● Goal: Copy every line between the line holding "The History (795, 114)" and the line holding "The New Building (780, 228)", inclusive, with each line's request text kept as is. Add 99 to every x and y coordinate in the answers, and leave all other numbers unchanged.

● Material for the task:
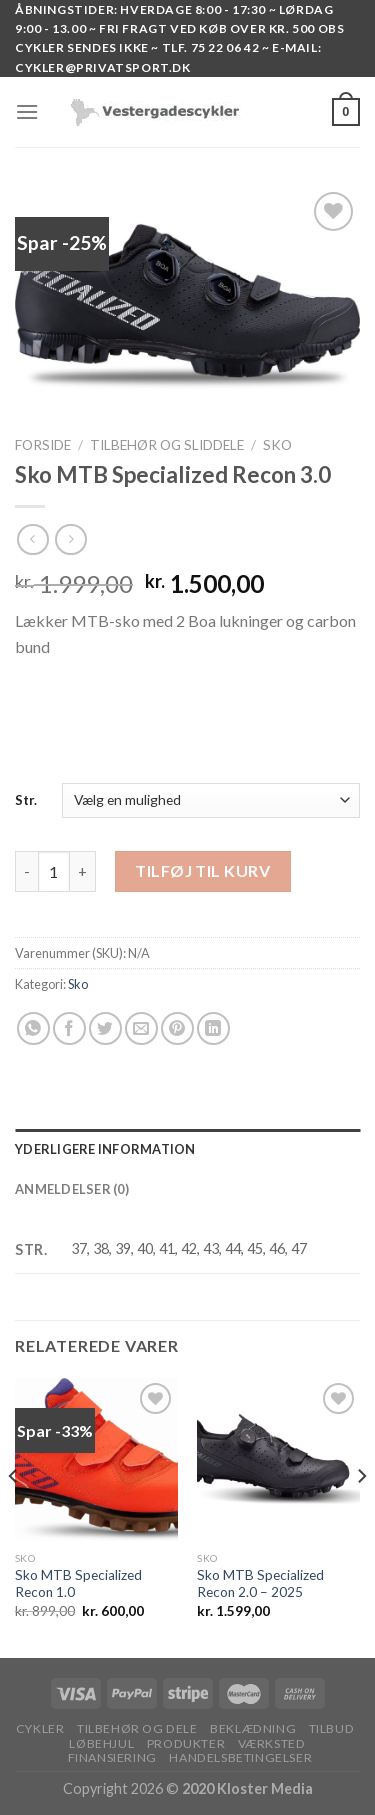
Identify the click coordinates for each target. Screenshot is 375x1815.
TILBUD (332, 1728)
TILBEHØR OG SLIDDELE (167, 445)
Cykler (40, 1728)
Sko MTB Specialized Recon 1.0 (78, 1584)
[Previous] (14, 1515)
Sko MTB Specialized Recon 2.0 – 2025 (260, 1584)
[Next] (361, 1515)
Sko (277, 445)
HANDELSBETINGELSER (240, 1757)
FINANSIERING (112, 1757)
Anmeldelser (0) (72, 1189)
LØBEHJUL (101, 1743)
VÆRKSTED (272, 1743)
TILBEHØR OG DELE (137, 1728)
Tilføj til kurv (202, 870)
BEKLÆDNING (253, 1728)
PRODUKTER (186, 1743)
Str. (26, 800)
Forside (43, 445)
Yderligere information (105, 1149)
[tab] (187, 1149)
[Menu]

* * *

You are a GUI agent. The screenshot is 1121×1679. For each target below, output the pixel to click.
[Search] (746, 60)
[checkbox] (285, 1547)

--

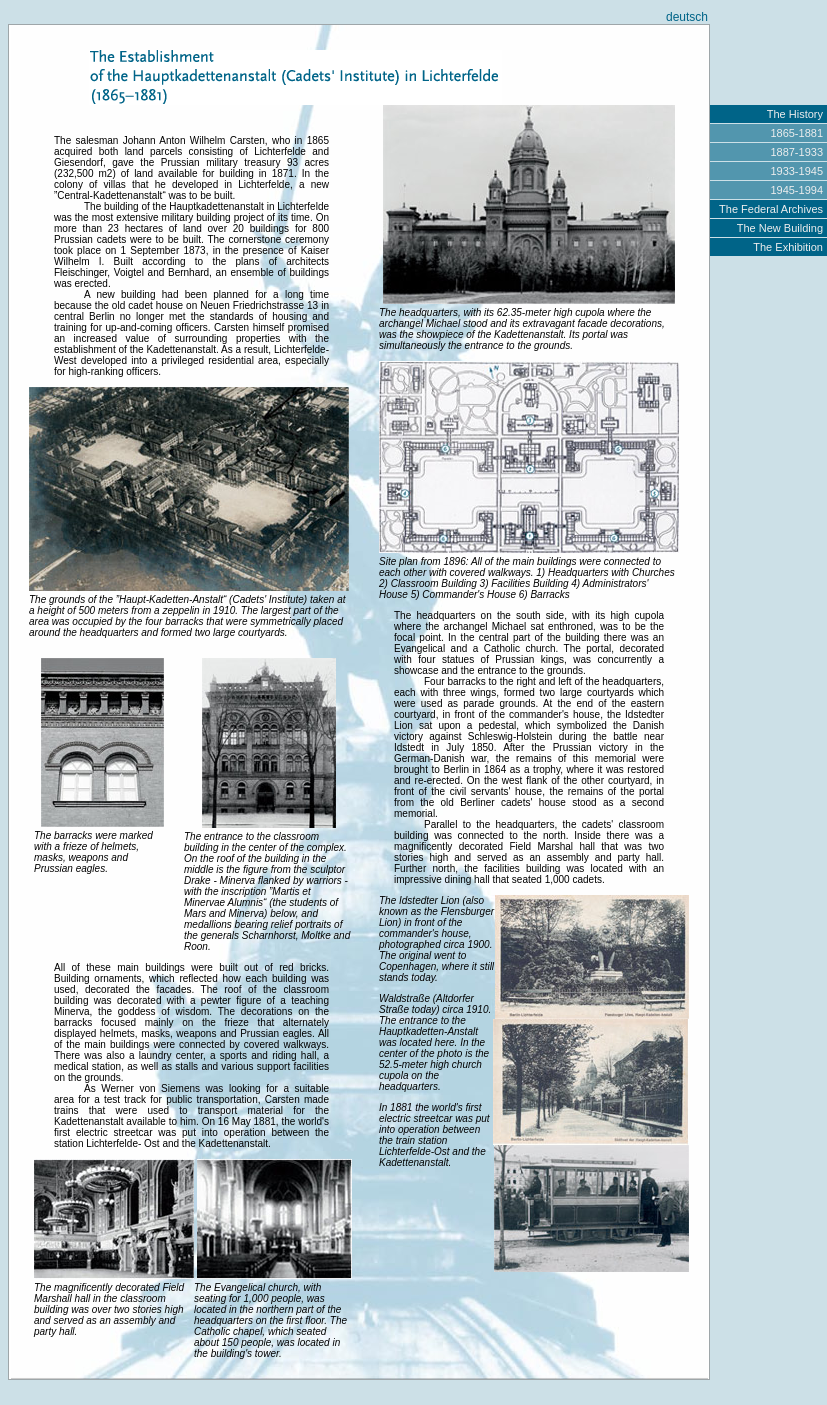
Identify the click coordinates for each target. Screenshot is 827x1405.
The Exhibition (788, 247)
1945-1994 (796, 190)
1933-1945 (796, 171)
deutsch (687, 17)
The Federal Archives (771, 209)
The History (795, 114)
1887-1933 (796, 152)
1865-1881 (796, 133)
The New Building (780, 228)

● Exercise solution:
The History (894, 213)
1887-1933 (895, 251)
1865-1881 (895, 232)
The New Building (879, 327)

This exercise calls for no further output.